3000 EL CAMINO REAL, BLDG. 4, SUITE 200
PALO ALTO, CA94306
Chief Operating Officer
Signatures
/s/ Xiangchen Gao 09/03/2024
Signature of Reporting Person Date
Explanation of Responses:
( 1 )Represents shares issued pursuant to the restricted stock units ("RSUs") granted on January 18, 2024 under the Issuer's Amended and Restated 2021 Equity Incentive Plan. The RSUs will vest 1/4 on the following dates: February 28, 2024, May 30, 2024, August 31, 2024 and November 30, 2024, subject to early termination and adjustments as provided in the applicable award agreement.

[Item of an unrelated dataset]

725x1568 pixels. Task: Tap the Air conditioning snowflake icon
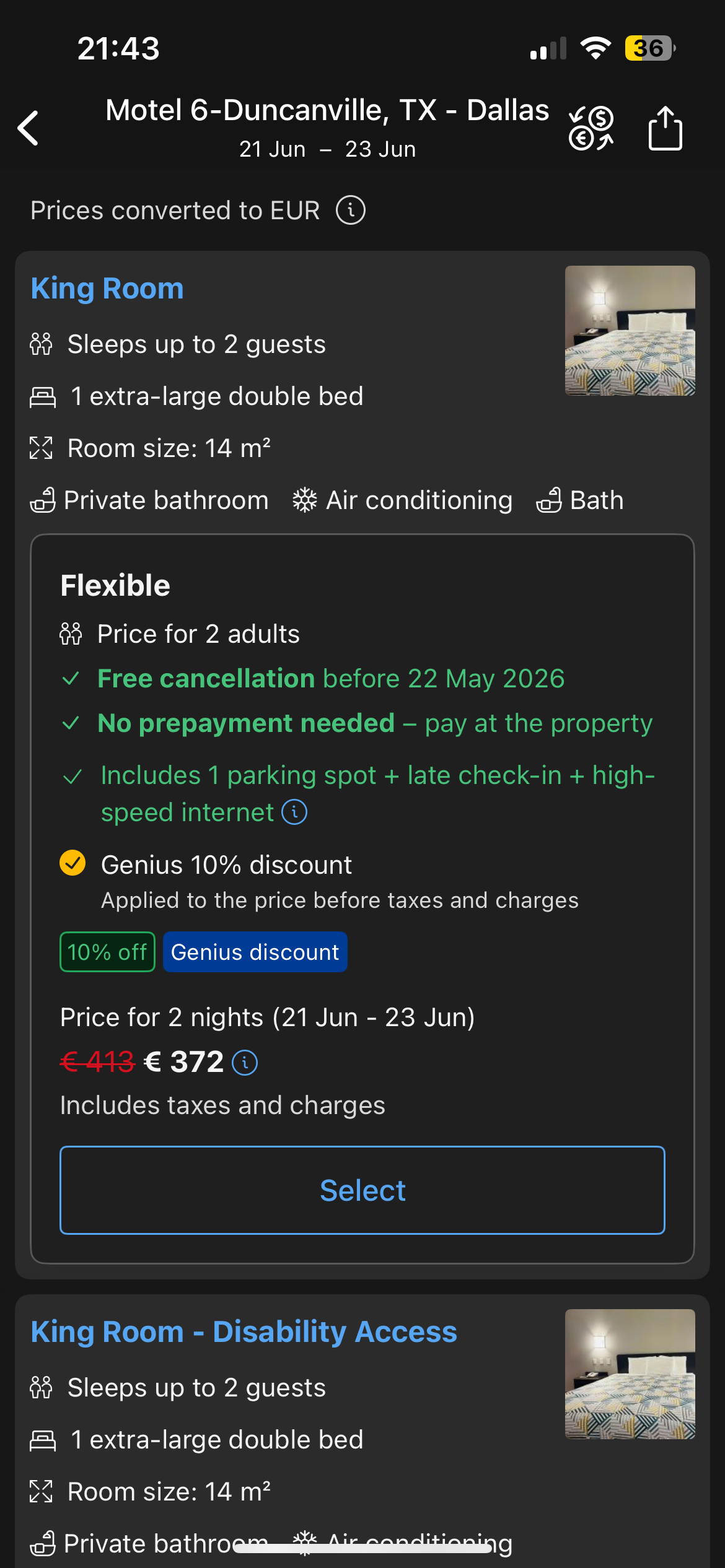click(x=304, y=500)
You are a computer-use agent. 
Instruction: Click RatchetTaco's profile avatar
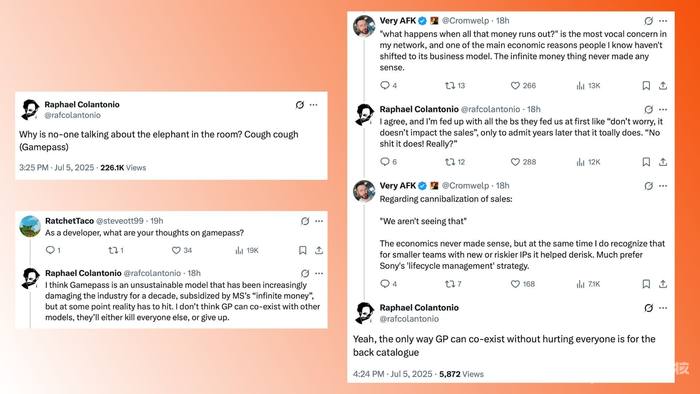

( 2 )On August 30, 2024, the Company and Mr. Xiangchen (Steven) Gao entered into a Termination Agreement ("Termination Agreement), to terminate the employment agreement, dated January 18, 2024, between the Company and Mr. Gao. In connection with the Termination Agreement, Mr. Gao resigned as the chief operating officer of the Company, effective September 30, 2024. As such, the unvested 6,000 RSUs will be immediately forfeited on September 30, 2024, in accordance with the award agreement, and no shares will be issued with respect to any portion of the unvested awards.

Reminder: Report on a separate line for each class of securities beneficially owned directly or indirectly.
* If the form is filed by more than one reporting person, see Instruction 4(b)(v).
** Intentional misstatements or omissions of facts constitute Federal Criminal Violations. See 18 U.S.C. 1001 and 15 U.S.C. 78ff(a).

Note: File three copies of this Form, one of which must be manually signed. If space is insufficient, see Instruction 6 for procedure.
Persons who respond to the collection of information contained in this form are not required to respond unless the form displays a currently valid OMB Number.